Vancomycin Flashcards
Be able to compare and contrast the mechanism of action of vancomycin with that of penicillin.
a) Vancomycin is an inhibitor of gram-(+) cell wall biosynthesis. MOA: binding to the peptidyl side chain D-ala-D-ala terminus in the peptidoglycan precursor (before cross-linking). The transpeptidase reaction that is required for cross-linking is inhibited by the high affinity binding of vancomycin to the substrate. This is similar to the beta-lactam antibiotics in terms of the reaction that is inhibited, but the mechanisms of inhibition are different. Vancomycin also inhibits the transglycosylation step in peptidoglycan synthesis. Penicillin targets PBPs, binding to the transpeptidase enzyme and inhibits the formation of cross-links between peptidoglycan strands.
b) Both inhibit cell wall synthesis.
Be able to state the antibiotic spectrum of vancomycin.
a) Primarily bactericidal and is active against gram-(+) bacteria. All gram-(-) bacteria are not susceptible to vancomycin (very large, too big to get through porin).
Be able to describe the mechanism of bacterial resistance to vancomycin.
a) Mechanism of resistance appears to be mutation of the peptidoglycan cell wall precursor from D-Ala-D-Ala to D-Ala-D-lactate. Vancomycin does not inhibit the transpeptidase when the substrate is D-Ala-D-lactate because vancomycin has 1000 times less affinity for the D-Ala-D-lactate precursor.
Be able to specify the route of administration of vancomycin.
IV
Be able to describe the main therapeutic uses of vancomycin.
a) Clostridium difficile pseudomembranous colitis (relapse or unresponsive to metronidazole treatment).

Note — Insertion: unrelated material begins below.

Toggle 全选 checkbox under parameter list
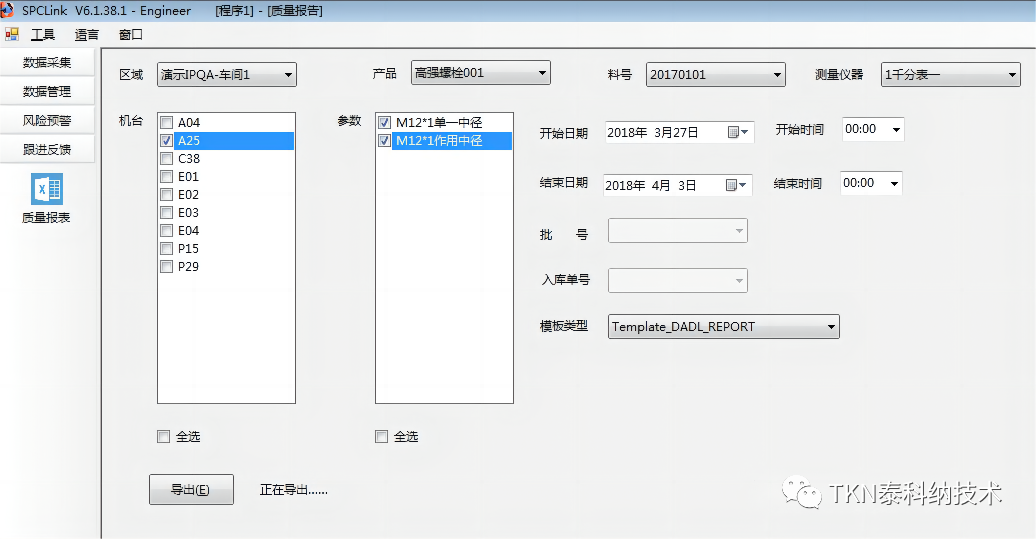[381, 436]
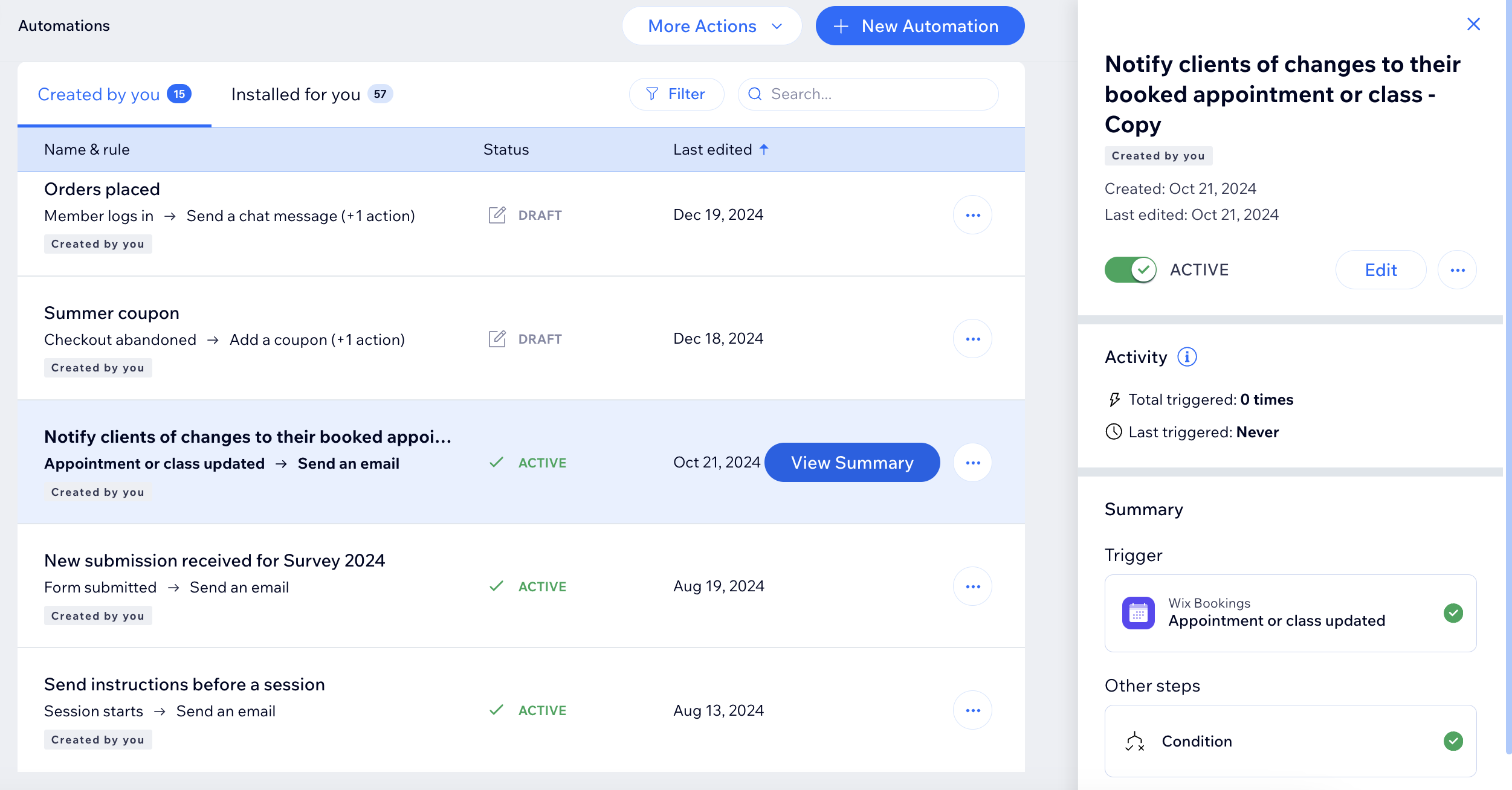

b) Methicillin-resistant staphylococcus aureus (MRSA)
Be able to describe the main toxic effects of vancomycin.
a) Hypersensitive response red skin rash and potential anaphylaxis
b) Nephrotoxicity and ototoxicity associated with high concentrations of the drug.
Be able to characterize the pharmacokinetics of vancomycin.
a) Highly distributed and 90% eliminated by glomerular filtration.